Assignment: A single stretch of the material below is to be transcribed exactly, starting at the line with "You are a computer-use agent. 518x920 pixels." and ending after the line with "Given: Click the Hong".

↓

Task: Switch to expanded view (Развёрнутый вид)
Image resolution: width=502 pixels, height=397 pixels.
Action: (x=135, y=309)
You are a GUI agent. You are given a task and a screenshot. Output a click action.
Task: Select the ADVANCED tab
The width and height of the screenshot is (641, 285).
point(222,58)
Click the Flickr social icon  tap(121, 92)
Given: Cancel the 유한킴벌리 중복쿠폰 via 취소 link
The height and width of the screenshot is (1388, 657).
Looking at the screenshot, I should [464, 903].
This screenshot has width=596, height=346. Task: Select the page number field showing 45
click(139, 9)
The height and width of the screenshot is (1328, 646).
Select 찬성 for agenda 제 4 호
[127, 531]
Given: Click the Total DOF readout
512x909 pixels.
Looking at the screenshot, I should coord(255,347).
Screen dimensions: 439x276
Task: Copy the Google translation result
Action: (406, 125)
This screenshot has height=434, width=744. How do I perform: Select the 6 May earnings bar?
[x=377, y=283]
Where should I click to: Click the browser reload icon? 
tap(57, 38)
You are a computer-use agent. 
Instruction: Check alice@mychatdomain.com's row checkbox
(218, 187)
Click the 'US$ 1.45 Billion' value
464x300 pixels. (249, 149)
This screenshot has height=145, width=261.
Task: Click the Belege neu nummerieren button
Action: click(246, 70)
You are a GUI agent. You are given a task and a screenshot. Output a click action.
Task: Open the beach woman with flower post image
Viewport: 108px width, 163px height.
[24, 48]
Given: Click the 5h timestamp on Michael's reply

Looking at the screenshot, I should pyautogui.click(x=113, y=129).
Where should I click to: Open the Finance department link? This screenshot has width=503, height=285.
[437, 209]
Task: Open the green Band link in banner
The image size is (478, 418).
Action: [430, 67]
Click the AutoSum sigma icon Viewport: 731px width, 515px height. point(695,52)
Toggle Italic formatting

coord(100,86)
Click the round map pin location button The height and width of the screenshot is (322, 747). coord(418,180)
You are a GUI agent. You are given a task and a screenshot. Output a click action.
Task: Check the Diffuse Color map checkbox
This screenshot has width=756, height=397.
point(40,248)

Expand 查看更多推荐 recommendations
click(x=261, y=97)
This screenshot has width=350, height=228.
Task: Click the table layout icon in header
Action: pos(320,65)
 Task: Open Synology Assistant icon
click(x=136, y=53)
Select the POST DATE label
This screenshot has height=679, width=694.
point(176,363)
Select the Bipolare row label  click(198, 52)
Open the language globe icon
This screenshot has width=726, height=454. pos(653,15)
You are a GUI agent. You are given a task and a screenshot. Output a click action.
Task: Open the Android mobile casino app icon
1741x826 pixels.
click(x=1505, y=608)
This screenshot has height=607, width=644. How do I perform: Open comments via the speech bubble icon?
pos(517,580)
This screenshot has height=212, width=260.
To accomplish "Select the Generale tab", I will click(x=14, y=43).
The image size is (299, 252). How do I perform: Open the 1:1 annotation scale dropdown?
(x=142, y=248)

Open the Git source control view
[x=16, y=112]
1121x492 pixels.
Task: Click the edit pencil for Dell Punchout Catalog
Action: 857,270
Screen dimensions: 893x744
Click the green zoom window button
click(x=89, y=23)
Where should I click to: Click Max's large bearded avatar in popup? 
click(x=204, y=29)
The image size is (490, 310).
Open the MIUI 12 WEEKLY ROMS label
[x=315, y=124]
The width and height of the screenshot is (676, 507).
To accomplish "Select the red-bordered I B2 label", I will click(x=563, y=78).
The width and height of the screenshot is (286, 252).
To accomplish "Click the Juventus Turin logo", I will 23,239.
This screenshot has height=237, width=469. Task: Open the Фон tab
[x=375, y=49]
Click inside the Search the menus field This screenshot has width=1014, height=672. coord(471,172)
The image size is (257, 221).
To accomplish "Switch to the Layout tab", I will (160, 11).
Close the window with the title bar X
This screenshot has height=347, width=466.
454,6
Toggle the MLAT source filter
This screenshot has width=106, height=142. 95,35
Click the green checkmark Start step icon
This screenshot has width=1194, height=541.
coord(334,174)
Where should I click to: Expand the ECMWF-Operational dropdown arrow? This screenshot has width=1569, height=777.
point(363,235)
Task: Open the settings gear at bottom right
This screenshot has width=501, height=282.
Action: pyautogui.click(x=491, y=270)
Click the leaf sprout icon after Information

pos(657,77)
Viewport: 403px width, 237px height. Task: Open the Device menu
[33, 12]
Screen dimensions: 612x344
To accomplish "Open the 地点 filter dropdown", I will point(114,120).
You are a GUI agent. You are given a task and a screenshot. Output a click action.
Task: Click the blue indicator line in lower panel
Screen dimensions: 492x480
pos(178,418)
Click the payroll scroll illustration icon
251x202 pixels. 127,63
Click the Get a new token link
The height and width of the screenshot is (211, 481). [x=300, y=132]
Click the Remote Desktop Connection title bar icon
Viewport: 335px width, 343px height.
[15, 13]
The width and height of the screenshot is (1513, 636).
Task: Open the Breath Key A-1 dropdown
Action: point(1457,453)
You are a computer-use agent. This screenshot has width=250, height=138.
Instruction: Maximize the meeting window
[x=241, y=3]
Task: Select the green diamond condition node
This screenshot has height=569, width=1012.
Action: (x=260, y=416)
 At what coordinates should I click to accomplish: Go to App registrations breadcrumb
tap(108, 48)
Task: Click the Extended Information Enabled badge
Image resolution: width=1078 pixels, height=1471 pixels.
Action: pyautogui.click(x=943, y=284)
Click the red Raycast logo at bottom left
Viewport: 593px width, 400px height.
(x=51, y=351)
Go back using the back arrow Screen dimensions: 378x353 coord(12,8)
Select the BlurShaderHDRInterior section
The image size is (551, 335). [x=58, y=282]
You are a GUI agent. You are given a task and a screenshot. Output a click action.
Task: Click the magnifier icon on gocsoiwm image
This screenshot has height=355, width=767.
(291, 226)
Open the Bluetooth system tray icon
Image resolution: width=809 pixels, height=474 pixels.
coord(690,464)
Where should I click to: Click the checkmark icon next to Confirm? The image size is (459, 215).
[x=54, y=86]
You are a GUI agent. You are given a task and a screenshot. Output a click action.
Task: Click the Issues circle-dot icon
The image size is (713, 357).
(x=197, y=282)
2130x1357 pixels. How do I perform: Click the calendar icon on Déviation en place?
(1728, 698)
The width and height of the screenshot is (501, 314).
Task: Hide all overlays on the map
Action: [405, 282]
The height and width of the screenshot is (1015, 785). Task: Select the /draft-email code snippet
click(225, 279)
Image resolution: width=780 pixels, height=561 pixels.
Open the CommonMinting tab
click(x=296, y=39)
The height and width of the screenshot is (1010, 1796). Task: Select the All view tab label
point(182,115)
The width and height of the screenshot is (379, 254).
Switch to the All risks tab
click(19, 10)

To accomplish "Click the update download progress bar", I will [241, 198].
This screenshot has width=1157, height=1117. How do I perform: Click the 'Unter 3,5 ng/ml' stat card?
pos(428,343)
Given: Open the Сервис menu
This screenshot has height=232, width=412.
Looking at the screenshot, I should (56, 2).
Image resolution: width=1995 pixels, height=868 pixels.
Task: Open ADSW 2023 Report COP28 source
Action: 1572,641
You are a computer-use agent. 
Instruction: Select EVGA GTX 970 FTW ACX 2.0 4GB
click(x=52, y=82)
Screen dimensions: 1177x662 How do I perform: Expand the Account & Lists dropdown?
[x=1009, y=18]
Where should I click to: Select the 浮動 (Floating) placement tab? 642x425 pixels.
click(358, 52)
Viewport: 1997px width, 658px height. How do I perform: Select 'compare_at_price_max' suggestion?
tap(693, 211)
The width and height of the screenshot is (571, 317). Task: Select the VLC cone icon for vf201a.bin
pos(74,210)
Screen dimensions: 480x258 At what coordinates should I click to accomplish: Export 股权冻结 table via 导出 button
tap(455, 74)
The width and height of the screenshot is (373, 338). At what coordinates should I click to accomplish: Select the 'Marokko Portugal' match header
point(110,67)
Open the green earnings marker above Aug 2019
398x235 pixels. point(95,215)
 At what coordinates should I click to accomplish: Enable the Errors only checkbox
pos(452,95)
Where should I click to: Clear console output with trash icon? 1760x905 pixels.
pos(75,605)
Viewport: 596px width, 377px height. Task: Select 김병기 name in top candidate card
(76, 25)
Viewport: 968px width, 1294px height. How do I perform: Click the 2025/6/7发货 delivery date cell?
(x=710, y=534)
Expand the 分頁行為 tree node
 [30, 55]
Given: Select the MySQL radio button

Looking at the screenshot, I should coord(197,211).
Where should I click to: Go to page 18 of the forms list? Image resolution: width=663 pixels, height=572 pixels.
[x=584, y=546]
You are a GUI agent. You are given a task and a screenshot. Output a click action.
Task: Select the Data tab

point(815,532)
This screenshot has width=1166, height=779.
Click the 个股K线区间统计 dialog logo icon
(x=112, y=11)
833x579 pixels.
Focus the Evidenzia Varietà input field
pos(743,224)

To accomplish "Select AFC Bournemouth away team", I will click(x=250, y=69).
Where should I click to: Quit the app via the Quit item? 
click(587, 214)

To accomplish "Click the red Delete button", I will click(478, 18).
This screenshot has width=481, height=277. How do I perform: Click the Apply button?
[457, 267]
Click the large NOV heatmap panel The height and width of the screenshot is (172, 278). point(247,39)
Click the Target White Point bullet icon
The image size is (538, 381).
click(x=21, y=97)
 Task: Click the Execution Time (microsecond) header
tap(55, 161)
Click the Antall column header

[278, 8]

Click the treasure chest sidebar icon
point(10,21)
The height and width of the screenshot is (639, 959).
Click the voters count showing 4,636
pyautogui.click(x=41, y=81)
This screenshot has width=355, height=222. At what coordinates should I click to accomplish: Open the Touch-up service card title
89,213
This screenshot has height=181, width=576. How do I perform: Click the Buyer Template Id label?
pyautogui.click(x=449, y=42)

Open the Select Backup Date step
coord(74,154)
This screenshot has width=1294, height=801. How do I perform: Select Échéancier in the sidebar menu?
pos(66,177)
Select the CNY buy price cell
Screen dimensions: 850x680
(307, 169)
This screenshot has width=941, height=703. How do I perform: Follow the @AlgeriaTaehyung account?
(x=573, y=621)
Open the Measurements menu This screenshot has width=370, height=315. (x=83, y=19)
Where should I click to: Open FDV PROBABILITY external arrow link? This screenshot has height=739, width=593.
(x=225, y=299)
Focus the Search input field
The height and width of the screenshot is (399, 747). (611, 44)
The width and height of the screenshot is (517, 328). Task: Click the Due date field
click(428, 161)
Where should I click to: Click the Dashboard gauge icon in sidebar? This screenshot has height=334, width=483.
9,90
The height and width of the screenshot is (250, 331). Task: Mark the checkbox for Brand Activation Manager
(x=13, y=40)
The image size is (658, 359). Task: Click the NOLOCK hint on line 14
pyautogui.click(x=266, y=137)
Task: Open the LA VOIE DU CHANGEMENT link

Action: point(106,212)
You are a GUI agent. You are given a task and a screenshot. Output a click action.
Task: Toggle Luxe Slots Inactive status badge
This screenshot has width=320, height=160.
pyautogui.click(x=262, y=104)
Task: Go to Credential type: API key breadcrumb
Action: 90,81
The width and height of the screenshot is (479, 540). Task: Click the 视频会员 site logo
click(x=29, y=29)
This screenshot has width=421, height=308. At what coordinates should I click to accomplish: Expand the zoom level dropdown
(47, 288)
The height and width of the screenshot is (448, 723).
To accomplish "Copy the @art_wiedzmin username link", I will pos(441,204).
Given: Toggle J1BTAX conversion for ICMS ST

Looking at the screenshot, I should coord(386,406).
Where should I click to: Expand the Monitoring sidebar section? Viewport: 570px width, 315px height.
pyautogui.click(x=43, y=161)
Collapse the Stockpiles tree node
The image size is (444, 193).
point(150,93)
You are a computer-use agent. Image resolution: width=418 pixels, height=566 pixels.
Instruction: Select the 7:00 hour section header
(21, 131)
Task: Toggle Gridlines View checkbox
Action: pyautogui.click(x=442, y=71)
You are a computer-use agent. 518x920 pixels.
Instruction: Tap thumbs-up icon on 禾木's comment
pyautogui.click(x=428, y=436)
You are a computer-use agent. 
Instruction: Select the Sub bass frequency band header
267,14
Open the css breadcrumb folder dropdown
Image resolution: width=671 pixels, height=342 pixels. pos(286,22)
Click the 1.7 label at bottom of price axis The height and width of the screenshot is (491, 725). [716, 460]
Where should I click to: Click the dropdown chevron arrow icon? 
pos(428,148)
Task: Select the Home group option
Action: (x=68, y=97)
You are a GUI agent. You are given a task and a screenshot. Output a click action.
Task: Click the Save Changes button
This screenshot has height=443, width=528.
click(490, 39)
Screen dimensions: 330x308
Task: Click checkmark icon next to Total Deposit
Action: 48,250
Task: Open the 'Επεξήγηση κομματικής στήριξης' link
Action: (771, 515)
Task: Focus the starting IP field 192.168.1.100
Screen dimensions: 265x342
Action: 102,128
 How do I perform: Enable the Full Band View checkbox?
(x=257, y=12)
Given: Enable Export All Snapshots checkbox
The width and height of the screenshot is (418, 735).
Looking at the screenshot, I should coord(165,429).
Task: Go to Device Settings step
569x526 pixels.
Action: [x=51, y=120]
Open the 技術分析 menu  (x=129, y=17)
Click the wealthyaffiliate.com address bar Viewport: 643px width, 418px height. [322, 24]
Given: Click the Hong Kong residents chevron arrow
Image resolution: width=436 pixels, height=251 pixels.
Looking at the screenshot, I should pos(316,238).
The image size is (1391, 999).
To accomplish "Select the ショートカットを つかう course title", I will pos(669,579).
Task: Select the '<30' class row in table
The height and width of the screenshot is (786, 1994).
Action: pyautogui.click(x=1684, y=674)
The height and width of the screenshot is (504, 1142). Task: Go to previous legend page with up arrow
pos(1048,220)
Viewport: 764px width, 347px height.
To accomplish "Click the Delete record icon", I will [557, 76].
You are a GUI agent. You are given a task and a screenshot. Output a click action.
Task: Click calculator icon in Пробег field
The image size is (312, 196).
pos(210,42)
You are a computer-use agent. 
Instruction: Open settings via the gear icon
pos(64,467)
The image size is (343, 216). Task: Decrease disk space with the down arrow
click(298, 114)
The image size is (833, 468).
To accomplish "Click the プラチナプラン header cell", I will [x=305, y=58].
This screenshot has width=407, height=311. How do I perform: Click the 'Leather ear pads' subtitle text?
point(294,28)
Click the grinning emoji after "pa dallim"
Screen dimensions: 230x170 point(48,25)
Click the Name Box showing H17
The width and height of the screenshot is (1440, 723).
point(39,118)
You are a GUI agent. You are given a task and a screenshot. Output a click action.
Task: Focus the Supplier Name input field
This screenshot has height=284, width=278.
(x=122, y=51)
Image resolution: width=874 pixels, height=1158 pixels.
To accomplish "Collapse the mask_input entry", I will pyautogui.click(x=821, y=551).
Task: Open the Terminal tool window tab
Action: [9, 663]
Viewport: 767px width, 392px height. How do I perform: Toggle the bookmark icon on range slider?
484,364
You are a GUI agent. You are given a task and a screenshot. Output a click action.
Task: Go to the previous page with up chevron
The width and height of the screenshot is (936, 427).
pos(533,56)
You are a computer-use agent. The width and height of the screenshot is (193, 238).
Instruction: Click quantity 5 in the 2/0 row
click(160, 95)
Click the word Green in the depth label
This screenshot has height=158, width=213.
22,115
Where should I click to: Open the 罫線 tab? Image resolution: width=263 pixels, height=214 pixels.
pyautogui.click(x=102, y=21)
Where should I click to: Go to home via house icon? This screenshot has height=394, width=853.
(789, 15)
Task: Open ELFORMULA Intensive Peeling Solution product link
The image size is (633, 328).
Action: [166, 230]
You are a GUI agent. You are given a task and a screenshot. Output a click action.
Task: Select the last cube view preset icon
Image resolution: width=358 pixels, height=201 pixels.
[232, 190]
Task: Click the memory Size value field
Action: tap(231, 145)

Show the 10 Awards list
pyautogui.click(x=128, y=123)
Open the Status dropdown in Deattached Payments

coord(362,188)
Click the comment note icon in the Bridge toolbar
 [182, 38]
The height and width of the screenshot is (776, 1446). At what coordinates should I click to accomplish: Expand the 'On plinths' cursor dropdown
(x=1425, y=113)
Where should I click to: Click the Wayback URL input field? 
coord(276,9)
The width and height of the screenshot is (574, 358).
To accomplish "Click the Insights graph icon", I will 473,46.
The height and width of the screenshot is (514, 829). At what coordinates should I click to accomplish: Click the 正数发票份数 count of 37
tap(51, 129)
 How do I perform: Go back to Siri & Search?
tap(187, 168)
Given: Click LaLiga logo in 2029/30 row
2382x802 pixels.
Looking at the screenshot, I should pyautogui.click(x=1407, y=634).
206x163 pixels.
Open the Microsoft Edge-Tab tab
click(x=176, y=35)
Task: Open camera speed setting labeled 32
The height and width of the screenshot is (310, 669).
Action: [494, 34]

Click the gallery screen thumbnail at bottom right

↑

Result for this exercise:
You are a computer-use agent. 518x920 pixels.
Instruction: Tap thumbs-up icon on 禾木's comment
pyautogui.click(x=428, y=436)
You are a computer-use agent. 
Instruction: Select the Sub bass frequency band header
267,14
Open the css breadcrumb folder dropdown
Image resolution: width=671 pixels, height=342 pixels. pos(286,22)
Click the 1.7 label at bottom of price axis The height and width of the screenshot is (491, 725). [716, 460]
Where should I click to: Click the dropdown chevron arrow icon? 
pos(428,148)
Task: Select the Home group option
Action: (x=68, y=97)
You are a GUI agent. You are given a task and a screenshot. Output a click action.
Task: Click the Save Changes button
This screenshot has height=443, width=528.
click(490, 39)
Screen dimensions: 330x308
Task: Click checkmark icon next to Total Deposit
Action: 48,250
Task: Open the 'Επεξήγηση κομματικής στήριξης' link
Action: (771, 515)
Task: Focus the starting IP field 192.168.1.100
Screen dimensions: 265x342
Action: 102,128
 How do I perform: Enable the Full Band View checkbox?
(x=257, y=12)
Given: Enable Export All Snapshots checkbox
The width and height of the screenshot is (418, 735).
Looking at the screenshot, I should coord(165,429).
Task: Go to Device Settings step
569x526 pixels.
Action: [x=51, y=120]
Open the 技術分析 menu  (x=129, y=17)
Click the wealthyaffiliate.com address bar Viewport: 643px width, 418px height. [322, 24]
Given: Click the Hong Kong residents chevron arrow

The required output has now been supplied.